Saved data entries
━━━━
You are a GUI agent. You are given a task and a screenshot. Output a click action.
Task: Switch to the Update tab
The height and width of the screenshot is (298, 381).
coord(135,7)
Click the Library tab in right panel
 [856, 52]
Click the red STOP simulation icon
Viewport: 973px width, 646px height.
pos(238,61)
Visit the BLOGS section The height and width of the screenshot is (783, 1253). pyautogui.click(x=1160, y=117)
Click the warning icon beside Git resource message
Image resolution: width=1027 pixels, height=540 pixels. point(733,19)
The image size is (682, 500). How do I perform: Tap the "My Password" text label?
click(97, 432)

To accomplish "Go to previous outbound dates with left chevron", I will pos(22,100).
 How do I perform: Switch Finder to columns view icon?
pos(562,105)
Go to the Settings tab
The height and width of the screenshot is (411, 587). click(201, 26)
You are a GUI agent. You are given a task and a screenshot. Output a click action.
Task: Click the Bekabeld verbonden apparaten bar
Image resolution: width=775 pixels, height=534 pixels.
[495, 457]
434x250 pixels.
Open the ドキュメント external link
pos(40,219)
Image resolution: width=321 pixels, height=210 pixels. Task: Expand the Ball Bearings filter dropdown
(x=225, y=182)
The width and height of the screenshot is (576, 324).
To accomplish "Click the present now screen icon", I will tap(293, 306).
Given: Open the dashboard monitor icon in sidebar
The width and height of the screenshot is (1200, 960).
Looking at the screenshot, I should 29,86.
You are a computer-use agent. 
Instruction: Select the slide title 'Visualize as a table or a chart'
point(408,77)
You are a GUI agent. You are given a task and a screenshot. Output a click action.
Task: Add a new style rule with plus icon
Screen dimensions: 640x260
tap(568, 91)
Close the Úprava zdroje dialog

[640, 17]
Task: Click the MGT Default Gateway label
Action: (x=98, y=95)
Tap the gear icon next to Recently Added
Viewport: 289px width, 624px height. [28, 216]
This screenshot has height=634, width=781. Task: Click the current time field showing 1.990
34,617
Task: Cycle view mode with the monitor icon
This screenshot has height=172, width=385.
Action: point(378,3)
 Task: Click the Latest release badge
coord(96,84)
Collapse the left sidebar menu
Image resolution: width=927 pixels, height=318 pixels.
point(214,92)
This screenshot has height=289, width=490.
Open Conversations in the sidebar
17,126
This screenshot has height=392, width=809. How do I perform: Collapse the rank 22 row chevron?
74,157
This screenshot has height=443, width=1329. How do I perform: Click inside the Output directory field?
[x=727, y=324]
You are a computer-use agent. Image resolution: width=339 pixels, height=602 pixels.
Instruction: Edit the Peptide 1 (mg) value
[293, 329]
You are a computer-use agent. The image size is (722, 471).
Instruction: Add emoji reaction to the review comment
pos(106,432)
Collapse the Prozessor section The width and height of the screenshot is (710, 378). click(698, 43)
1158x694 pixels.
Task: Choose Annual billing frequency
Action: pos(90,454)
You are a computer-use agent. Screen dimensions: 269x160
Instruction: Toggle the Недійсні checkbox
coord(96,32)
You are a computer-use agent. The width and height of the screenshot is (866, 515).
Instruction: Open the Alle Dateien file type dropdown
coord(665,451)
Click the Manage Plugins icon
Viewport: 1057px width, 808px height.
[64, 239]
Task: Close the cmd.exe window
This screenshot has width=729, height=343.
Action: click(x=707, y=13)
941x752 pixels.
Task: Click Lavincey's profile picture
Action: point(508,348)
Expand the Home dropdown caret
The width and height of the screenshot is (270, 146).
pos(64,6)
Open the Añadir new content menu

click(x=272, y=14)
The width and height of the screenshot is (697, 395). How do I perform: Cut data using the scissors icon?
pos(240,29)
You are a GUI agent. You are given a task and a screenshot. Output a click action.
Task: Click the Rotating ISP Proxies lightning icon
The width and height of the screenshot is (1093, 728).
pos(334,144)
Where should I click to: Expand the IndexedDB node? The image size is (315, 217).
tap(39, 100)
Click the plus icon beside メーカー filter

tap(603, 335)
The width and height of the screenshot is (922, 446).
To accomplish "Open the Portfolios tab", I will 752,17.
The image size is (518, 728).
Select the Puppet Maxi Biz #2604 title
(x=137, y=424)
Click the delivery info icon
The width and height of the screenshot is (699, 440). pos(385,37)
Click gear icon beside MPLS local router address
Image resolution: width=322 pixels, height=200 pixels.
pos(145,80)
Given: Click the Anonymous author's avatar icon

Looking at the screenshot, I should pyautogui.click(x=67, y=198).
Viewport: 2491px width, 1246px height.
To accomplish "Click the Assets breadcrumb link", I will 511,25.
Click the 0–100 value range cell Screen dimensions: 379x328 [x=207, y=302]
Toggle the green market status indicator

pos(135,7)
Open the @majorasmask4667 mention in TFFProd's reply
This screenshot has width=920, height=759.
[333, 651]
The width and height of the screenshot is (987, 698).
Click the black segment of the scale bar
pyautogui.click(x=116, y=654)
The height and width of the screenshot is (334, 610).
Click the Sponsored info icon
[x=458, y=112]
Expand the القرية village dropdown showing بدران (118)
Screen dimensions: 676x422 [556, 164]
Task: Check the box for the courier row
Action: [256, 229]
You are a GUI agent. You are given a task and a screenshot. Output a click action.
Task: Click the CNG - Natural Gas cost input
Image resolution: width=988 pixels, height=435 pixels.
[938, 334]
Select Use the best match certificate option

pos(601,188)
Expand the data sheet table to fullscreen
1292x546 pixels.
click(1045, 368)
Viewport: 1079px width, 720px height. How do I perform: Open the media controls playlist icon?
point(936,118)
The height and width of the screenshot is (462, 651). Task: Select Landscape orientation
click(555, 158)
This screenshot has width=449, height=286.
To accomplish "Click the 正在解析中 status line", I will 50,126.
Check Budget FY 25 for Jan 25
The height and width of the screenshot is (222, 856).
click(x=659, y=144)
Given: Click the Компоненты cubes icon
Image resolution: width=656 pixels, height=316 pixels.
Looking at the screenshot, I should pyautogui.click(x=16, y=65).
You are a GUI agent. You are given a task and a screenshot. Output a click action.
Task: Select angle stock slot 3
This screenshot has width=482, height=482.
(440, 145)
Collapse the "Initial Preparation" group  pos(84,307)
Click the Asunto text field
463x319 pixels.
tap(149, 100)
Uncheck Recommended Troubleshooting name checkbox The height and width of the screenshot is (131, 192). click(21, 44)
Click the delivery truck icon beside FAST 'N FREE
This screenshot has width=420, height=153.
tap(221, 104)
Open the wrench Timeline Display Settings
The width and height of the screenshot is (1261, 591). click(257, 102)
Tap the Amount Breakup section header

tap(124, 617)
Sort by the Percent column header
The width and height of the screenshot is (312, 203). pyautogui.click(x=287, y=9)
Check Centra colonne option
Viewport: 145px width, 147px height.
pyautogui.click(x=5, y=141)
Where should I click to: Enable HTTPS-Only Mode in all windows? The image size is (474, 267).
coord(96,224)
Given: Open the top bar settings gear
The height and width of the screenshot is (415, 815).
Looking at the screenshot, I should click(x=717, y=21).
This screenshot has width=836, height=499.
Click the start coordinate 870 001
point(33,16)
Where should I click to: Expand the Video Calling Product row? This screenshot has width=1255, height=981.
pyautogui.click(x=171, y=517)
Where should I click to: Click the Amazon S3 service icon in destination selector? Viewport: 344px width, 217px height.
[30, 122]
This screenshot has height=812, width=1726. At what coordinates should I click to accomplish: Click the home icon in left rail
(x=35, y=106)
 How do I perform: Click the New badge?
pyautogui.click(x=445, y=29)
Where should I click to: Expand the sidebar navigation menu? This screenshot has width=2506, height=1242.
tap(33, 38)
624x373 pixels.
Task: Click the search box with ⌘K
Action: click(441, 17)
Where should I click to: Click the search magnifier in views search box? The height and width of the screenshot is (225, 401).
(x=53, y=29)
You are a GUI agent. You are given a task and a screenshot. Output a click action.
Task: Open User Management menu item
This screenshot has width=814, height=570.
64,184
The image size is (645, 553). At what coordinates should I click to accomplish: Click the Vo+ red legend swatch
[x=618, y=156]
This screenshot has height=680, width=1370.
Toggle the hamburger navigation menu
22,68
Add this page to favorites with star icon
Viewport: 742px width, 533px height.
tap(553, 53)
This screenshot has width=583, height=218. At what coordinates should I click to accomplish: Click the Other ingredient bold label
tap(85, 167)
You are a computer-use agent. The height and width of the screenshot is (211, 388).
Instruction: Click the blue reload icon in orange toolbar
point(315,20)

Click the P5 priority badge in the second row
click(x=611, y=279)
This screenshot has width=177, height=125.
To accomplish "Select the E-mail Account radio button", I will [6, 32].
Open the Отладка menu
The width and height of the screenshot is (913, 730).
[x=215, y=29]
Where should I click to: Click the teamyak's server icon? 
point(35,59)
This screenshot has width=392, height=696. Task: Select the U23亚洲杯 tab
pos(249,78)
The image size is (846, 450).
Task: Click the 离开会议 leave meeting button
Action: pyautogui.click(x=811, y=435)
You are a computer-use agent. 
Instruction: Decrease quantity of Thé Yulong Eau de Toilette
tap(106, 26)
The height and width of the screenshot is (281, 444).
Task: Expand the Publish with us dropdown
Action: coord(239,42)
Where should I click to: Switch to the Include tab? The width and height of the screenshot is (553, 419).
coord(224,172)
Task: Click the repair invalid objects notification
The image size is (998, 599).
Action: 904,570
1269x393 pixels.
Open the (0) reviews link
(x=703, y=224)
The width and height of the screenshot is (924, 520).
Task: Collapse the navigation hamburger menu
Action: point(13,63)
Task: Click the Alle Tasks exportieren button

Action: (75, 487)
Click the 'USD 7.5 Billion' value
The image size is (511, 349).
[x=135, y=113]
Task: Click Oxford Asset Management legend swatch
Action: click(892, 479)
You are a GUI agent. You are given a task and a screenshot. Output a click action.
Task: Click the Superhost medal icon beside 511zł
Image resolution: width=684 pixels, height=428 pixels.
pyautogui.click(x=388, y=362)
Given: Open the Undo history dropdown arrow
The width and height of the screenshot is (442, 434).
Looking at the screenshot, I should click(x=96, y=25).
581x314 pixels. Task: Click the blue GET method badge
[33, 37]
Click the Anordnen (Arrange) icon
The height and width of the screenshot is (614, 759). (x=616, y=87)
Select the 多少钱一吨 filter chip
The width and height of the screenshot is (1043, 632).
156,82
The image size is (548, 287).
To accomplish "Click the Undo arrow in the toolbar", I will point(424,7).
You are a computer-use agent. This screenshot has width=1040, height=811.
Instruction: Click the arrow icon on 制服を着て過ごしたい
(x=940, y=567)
━━━━
**What you should do:**
All lines with the word "monitor" are needed; pull them from the entries and copy each.

**Answer section:**
Given: Open the dashboard monitor icon in sidebar
Task: Cycle view mode with the monitor icon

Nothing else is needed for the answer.